By David Remnitz, Global Forensic Technology & Discovery Services Leader and Eric Johnson, Executive Director in the Fraud Investigation and Dispute Services practice at EY
In Insiders’ Guide to Technology-Assisted Review (TAR), we discuss how an explainable workflow, proper reporting, and cooperation between parties are the foundations of judicial acceptance of TAR. In fact, they are significantly more important than the application of any specific machine learning algorithm.

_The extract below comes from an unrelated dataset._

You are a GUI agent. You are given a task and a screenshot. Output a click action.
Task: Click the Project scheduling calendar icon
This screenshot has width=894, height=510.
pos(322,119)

To paraphrase William Gibson’s famous remark about the future (The Economist, December 4, 2003): TAR is already here, it’s just not evenly distributed. TAR refers both to the application of review technologies across the spectrum of review activities, and to the popular understanding (or misunderstanding) of how statistics and available technologies apply to those activities. What we have come to appreciate is that technological advances have so far served largely to digitize the static environment of a paper document collection and review, essentially adopting for eDiscovery the linear workflow that has dominated legal process for decades. As such, these advances have not supported the need for transparency in furtherance of defensibility, nor have they cost-effectively addressed the core challenges imposed by the underlying nature of electronically stored information (ESI).
To be effective, the review process strategy must be supported by a tactical plan tailored to achieve a well-defined end goal. Timing is critical. The proposing party needs to define and document the process prior to any “meet-and-confer discussions” with opposing counsel or commitments to any of the agencies. There are some basic questions on which agreement must be reached in order to have an effective process:
- Is TAR to be used to increase the cost-efficiency of manual review through effective prioritization?
- Is TAR going to entirely replace manual review to meet an aggressive deadline or significantly reduce costs?
- Will TAR replace manual review of low-risk data (e.g., from non-executive custodians) while being used to prioritize manual review of high-risk data (e.g., from the C-suite)?
Each of these considerations requires a different work-stream approach from the other. Each carries with it a different burden of transparency.
At the simplest level, TAR is a response to the fact that document review focuses increasingly on information originally created with technology. It includes ESI generated by users of smartphones, email, word processing, spreadsheets, databases and the internet, to name a few. In some of its manifestations, technology is so common and familiar to all of us that it’s virtually invisible.
The same also holds true for technologies used to help manage the eDiscovery process. For example, the extremely common practice of de-duping using identical MD5 hashes rests on a remarkable technological feat whose robustness is simply taken for granted. Similarly, web hosting for native review depends on countless technological underpinnings needed just to provide secure and reliable network communication — and so on for many other aspects of just about any review of ESI. Yet without an explainable step-by-step process and audit trail, each of these technologies presents an inherent threat to defensibility.
As these examples suggest, in a broad sense TAR has been faithfully and almost invisibly used since the inception of eDiscovery, and yet many more advanced and transparent TAR techniques, such as predictive coding, have thus far been met with fear and a restrained level of adaptation. State-of-the-art machine learning can yield amazingly high overall accuracy, but the performance of these systems is bounded by a compromise to have either better precision or better recall. For example, tolerances for low recall levels that are welcome and acceptable in the context of recommendation systems, like the book recommendations of Amazon or the film recommendations of Netflix, may not be acceptable in high-stakes legal disputes. A well-designed architecture will allow data mining and other manual adjustments that can be used to break through the bounds where a completely automated system may plateau in order to improve both recall and precision.
No matter the strategy behind using TAR, it is important to have a suite of tested TAR technologies and workflows designed to ensure defensibility. It is also important to know the difference between price and cost. Just as we must move away from outmoded process flows, we need also to view cost metrics differently. The initial investment in TAR will typically be higher, but the downstream upside should be measured not just by unit price, but by overall cost reduction and the defensibility of results.
The views expressed in this column do not necessarily reflect the opinion of Big Law Business or its owners.